The rules of wedding etiquette are constantly changing, making it difficult for modern brides, grooms and guests to find up-to-date and correct information. That’s why we launched #MannersMondays, a series in which we ask our followers on Twitter and Facebook to submit their most burning etiquette-related questions. Then, with the help of our team of etiquette experts, we get you the right answers to your biggest Big Day dilemmas. Check out this week’s question below!
“What do you do if you have a dear friend who just doesn’t play well with others and you’re trying to choose your bridesmaids? In other words, what’s the etiquette for sticky bridesmaid situations?” – Meredith via email
Anna Post — great-great-granddaughter of etiquette guru Emily Post and author of Emily Post’s Wedding Etiquette — is here to help us answer this week’s question. Find out what she had to say below:
When you picture yourself standing in your wedding dress to say your vows, who are the women (or men) you picture next to you? It sounds like your dear friend should be in the mix.

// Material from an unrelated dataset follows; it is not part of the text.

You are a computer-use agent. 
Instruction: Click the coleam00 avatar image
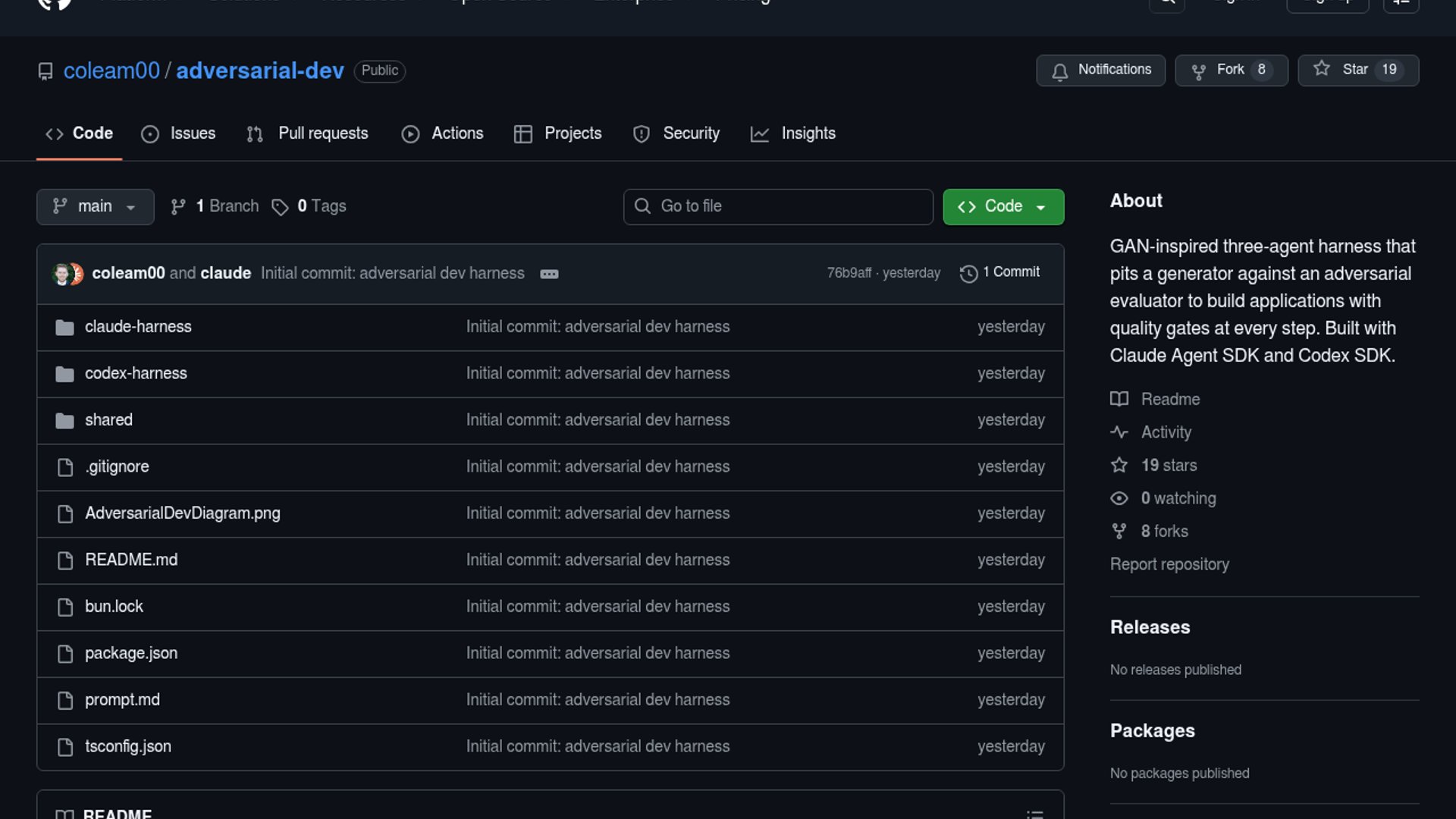tap(61, 274)
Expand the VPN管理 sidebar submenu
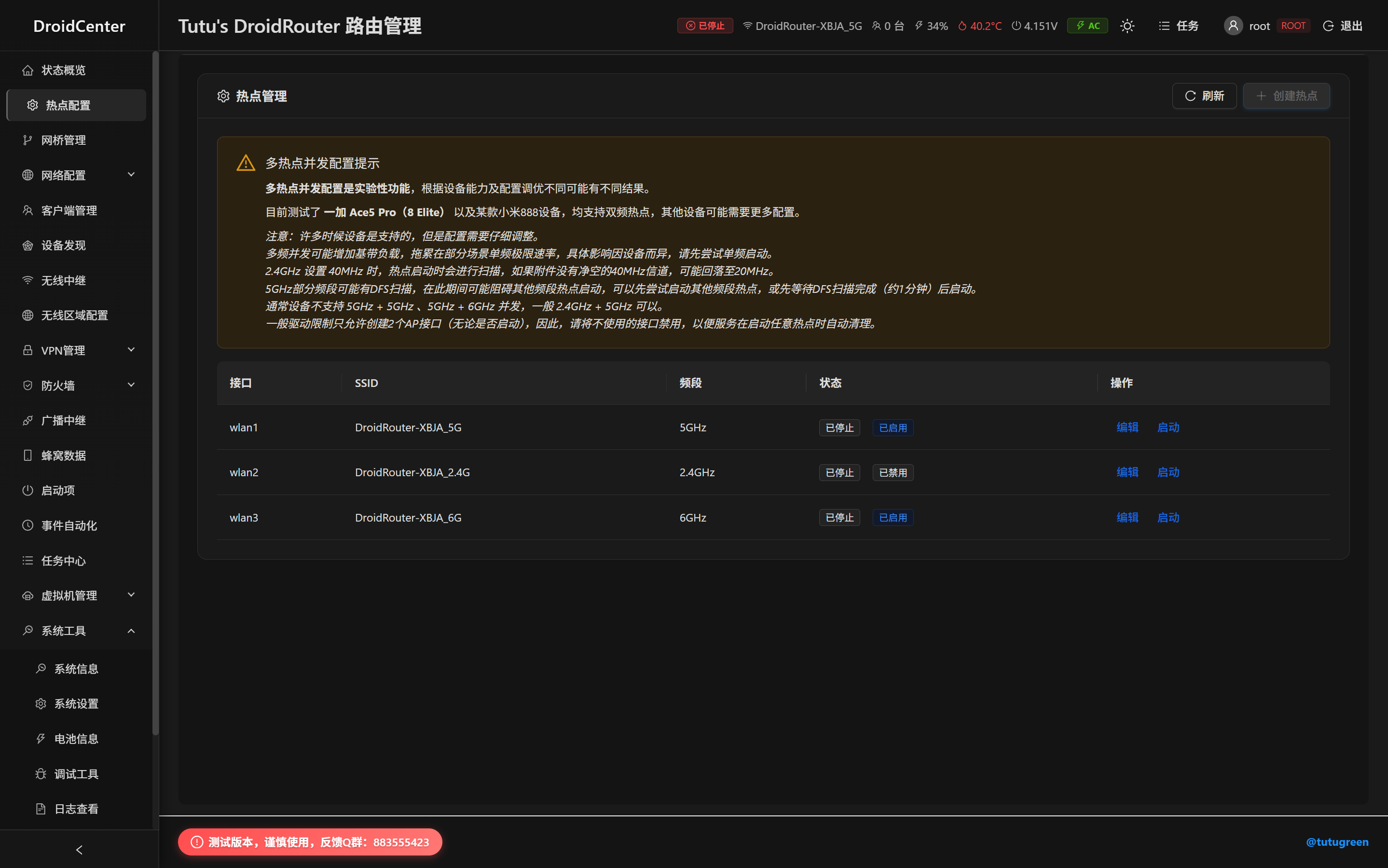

If there are others you’d like to ask as well, my guess is, barring Jerry Springer-like issues between them, that a little tact and some separate tasks will get you and all of the bridesmaids through.
From there, start by minimizing opportunities for friction. No one ever said all the bridesmaids have to spend much time, if any, together outside of the bachelorette party, showers, the rehearsal dinner and the wedding day. In fact, showers don’t need to be held by the bridesmaids, so this could be a good moment to look to a favorite aunt or close family friend to host. Voila, no bridesmaid fighting over whether to serve cupcakes or macarons.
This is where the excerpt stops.